What is an Audit Plan?

What is an Audit Plan?

Audit plan or “the annual audit plan” is the list of audit engagements that the internal audit function conducts the audit activities or assurance service in the agreed period for the coming year. The result of defining risk assessment in the performing of audit universe and auditable activities will identify what and when of possible audit engagement should be audited.

The audit engagements could be included of key information/data such are GL account, essential business processes like key process related to revenue, expense, or fixed asset of the entities, initiative of products establishment, services function establishment, and compliance requirements by the entities.

The other key input in the audit plan are:

  1. Recurring Auditing: such is the requirement by the stated or the section governor of the type of the entities.
  2. Special initiative projects
  3. Direct request from audit committee or any top management’s concerns areas.

The annual audit plan should be prepared and divided into different audit functions such are audit plan for Operational, Financial and Compliance, and IT audit, Special Project, and Fraud Investigation. The in-charge of these types of annual audit plans should be allocated and managed to ensure that each audit engagement is completed based upon the agreed timeline in the financial year.

However, an annual audit plan by each of the audit functions would be performed or not while it is based upon the level of control maturity or the size of the entities whether those functions are mandatory to perform or not.

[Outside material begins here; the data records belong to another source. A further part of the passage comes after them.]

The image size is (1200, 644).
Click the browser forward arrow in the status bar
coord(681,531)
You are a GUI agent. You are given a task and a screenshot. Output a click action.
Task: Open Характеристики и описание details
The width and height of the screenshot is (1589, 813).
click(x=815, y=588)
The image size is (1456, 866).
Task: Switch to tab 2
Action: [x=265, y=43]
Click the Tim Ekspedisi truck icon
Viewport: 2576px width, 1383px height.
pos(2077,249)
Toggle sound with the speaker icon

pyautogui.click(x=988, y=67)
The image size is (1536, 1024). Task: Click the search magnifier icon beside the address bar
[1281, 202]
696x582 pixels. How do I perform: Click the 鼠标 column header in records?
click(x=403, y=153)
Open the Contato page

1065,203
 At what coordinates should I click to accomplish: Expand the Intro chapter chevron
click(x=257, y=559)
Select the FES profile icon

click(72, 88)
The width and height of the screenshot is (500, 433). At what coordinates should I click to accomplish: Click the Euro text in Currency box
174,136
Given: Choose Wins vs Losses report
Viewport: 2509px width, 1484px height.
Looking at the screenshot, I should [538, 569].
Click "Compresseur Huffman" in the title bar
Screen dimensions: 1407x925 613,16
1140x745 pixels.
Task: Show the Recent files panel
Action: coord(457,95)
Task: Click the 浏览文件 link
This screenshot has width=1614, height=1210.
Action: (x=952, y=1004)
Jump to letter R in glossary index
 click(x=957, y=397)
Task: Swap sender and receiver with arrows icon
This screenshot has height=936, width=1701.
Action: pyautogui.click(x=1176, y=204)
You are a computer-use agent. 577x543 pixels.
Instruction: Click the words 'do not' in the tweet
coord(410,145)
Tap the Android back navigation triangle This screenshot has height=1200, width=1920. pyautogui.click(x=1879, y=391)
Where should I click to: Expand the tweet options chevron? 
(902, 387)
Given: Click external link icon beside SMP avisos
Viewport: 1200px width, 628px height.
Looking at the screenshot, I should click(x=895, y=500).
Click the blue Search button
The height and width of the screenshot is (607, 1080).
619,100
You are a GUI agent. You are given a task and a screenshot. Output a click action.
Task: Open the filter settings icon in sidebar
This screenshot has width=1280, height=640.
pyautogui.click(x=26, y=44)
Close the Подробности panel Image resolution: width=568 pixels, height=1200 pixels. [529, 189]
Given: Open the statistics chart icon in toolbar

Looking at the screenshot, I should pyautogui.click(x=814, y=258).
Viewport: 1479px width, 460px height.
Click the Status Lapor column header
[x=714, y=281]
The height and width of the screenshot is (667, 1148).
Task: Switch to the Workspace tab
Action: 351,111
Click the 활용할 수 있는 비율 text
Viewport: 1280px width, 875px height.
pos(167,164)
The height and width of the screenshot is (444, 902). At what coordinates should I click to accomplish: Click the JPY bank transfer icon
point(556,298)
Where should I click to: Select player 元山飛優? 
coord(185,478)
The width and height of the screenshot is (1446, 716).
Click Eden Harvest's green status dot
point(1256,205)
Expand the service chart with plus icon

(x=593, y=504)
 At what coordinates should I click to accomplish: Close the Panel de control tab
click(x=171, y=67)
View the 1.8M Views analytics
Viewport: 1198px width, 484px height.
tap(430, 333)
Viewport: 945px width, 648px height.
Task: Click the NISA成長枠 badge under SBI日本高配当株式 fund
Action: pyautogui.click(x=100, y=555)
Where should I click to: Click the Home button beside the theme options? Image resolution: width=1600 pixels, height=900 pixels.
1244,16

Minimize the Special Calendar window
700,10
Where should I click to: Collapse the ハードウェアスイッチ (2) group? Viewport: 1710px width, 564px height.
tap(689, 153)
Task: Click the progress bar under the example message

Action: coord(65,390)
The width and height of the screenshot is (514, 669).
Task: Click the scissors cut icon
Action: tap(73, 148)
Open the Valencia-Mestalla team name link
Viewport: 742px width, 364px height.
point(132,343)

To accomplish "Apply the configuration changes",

The audit committee or the CAE should be balanced whether which are the key risks in their business processes should be audited first and when to conduct it and what type of annual audit plan should be prepared for discussion and approval for implementation.

The annual audit plan is also including specifically the allocated resources, budget expenses, and also training schedule (if any) as a road map to complete the audit engagement at the end of the fiscal year. Sometimes, the audit engagement might change its schedule to be performed based on the re-considering by the CAE, or requested by the audit client and sometimes, because of the lack of staffing in the internal audit itself or any other reasons in the change in the audit plan performance, the senior management will inform to his/ her related internal auditor.

It is based upon whether the size and complexity of the entities, the audit committee, or CAE should be involved in the process of preparing the audit plan to identify the auditable areas. This is also a good opportunity for the internal auditor to gather the business objectives for each of the business leaders to verify that whether their business objectives are reflected or aligned with the goal of entities or not.

This is a best practice that the completed annual audit plan should be informed to the involved business leaders at the beginning of the year by ensuring that there will be a cooperation with the line management and the agreed timing that does not interfere too much with the business operation.

After the notification or present the audit plan to the management to be audited in the next fiscal year, the internal auditor will notify the audited unit several days or weeks in advance about upcoming audit conduction. This will be done by sending out the Engagement Letter.

The multi-year audit plan is also recommended to be prepared in advance by including the strategic planning into the process. Normally, some CAEs prepare 5-year audit plans. The multi-year audit plan will be including the method, strategy related to recruiting new internal auditors, promotion, rotation program, and also competency needs.

    • The audit plan or “annual audit plan” should prepare based on the risk-based approaches.
    • Besides the key business processes related to operational risk, financial statement risks, and compliance is included, some auditable areas such are the requirement by the regulator, recurring audit engagement, some specified areas defined by the audit committer should be studied and included.
    • The audit plan should also be prepared to reflect the entity’s needs.